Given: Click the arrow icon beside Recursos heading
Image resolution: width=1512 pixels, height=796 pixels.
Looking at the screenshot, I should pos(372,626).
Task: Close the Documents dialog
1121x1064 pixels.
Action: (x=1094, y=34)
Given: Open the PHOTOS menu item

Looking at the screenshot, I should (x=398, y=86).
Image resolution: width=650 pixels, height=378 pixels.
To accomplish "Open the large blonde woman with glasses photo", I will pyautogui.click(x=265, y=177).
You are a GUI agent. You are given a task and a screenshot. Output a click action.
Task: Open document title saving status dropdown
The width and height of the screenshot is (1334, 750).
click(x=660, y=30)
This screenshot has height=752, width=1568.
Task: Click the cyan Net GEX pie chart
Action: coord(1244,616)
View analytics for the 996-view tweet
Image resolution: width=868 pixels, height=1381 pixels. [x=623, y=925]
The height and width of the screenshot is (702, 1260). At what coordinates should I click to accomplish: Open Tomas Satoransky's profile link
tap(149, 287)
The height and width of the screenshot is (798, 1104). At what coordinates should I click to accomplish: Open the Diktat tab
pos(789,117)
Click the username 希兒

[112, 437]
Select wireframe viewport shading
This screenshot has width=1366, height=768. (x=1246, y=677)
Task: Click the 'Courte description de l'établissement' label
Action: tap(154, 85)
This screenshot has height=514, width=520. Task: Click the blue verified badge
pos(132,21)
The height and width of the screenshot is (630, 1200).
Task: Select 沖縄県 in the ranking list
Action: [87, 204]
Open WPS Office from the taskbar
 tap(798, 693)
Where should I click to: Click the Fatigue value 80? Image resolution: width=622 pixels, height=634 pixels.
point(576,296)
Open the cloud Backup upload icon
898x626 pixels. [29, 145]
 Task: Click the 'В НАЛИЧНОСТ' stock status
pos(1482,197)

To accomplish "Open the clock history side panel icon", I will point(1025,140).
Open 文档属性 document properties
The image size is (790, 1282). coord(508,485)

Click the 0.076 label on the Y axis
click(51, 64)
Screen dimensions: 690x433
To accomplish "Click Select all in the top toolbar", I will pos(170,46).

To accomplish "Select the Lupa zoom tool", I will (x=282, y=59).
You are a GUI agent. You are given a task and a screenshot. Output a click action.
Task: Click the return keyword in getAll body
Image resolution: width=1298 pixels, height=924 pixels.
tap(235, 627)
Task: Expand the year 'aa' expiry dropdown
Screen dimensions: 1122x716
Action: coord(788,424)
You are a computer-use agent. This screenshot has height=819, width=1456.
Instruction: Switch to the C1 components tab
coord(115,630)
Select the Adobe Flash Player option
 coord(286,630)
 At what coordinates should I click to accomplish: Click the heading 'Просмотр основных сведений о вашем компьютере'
+ + + + +
# [PROBLEM TO WORK ON]
Go through the listing above and copy each line in which the string "dropdown" is found.

# [ANSWER FOR THE TASK]
Task: Open document title saving status dropdown
Task: Expand the year 'aa' expiry dropdown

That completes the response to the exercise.